Наплакалась я под той яблонькой вволю, а потом решила косынку, в которой ежик был, выстирать… Глянула в колодец – и назад. Нет, думаю, на всю жизнь твоей водой попользовалась. Уж лучше за семь верст таскать или самой родничок выкопать.

Вот так снова я в колею вошла… Люди добрые окошки мне вставили, а осколки я собрала и в колодец выкинула.

И о зиме подумала. В детскую решила козу Белянку пустить – вместе оно веселее, чердак курам уступила, а хлев на дрова разобрала – благо мужики помогли. Время шло, и постепенно все живое и неживое встало у меня на свои места, боль сердечная поутихла, и мне захотелось даже найти себе какое-нибудь занятие по душе.
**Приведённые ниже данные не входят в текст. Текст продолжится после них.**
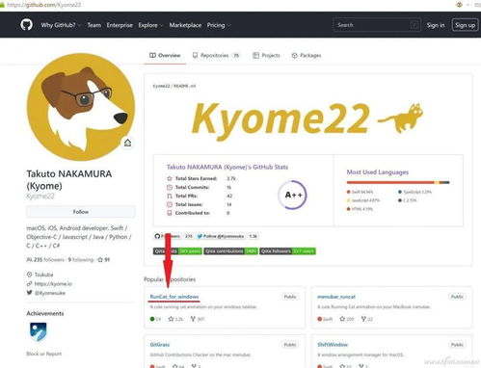
Task: Open the Achievements badge icon
Action: (x=39, y=331)
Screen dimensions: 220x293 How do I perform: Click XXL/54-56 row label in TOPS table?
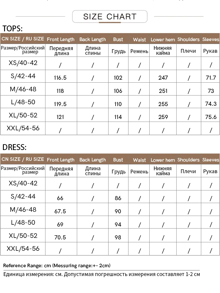[23, 128]
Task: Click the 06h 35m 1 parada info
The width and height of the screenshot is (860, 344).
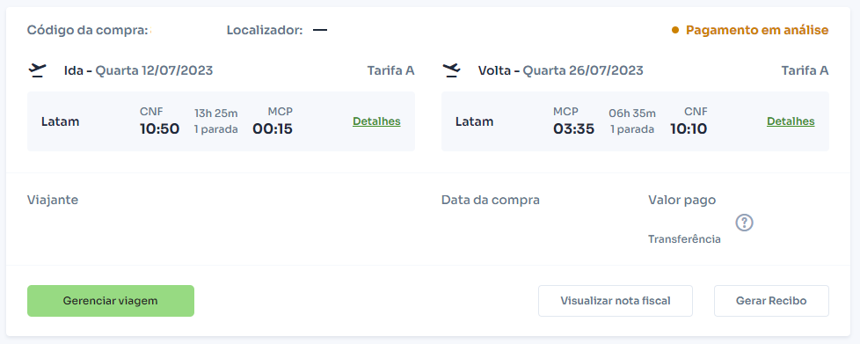Action: pos(632,121)
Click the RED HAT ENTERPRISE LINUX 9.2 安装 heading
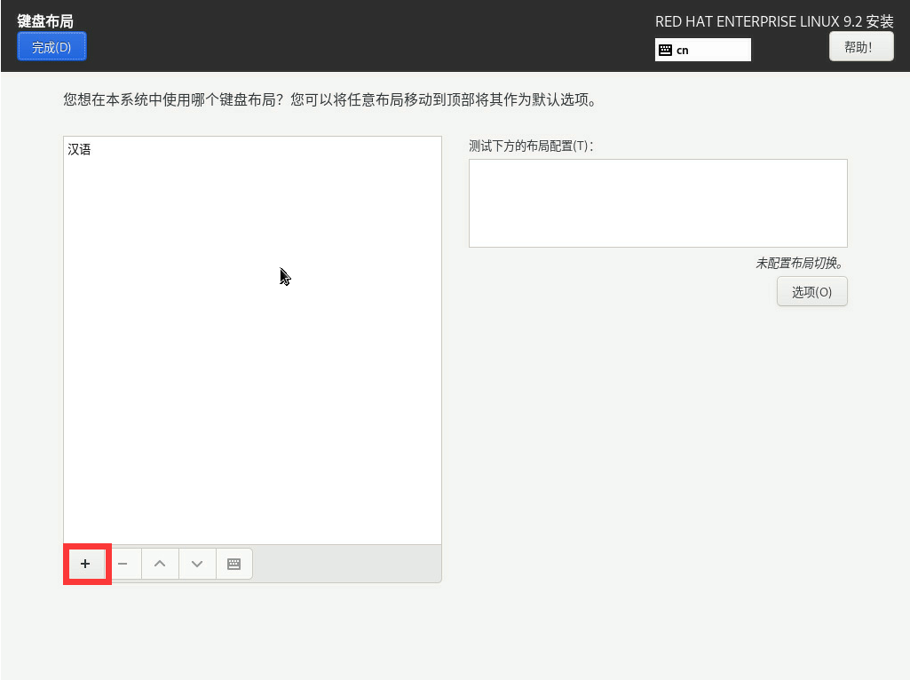Viewport: 910px width, 680px height. [773, 21]
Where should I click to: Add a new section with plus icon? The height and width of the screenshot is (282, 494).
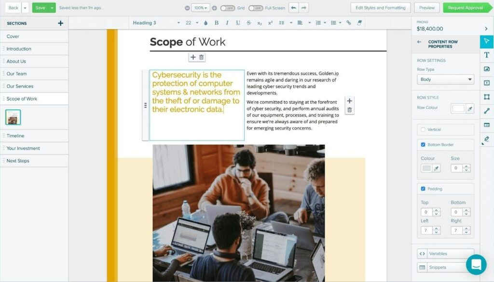[60, 23]
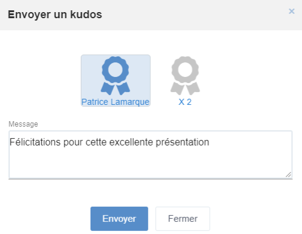This screenshot has width=302, height=234.
Task: Place cursor after the word "présentation"
Action: pyautogui.click(x=210, y=142)
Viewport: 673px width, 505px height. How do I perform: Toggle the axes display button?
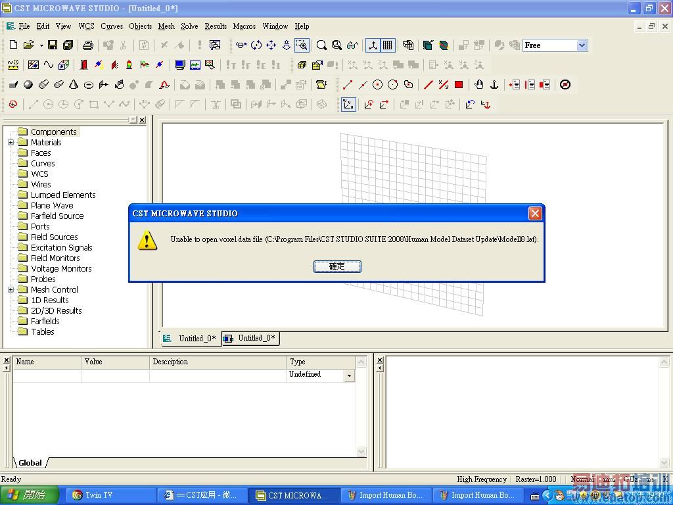373,45
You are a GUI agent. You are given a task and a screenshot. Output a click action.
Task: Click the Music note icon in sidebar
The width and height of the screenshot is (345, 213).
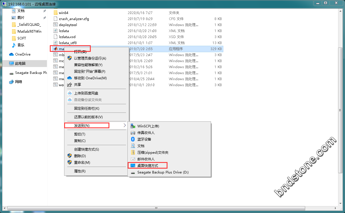(x=14, y=45)

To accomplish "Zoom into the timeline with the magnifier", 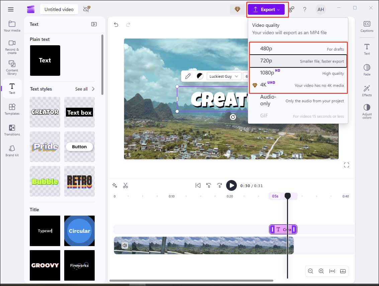I will pyautogui.click(x=321, y=271).
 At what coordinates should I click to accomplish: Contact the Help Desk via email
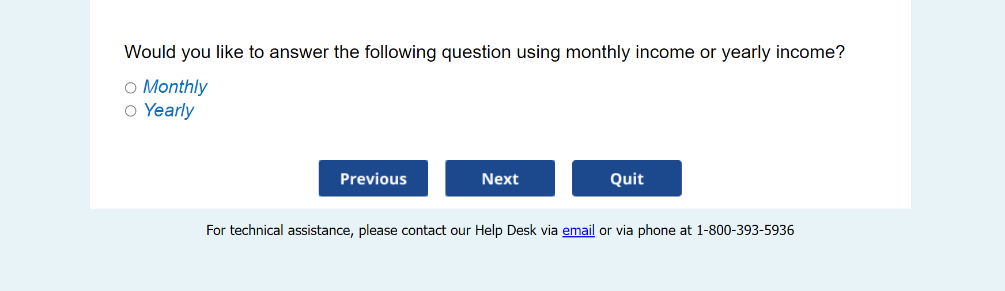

После ремонта краски разные остались, вот и придумала я оживить немного серые, обитые картоном стены. Из козочкиной шерсти смастерила несколько кистей. «За добро твое, – говорю, – что ты мне молока на похлебку даешь, нарисую я на всех стенках лужайку зеленую, иву плакучую – глодай на здоровье, парочку ягнят, стайку гусей для компании выпущу и пастушонка к ним приставлю, если получится, конечно…»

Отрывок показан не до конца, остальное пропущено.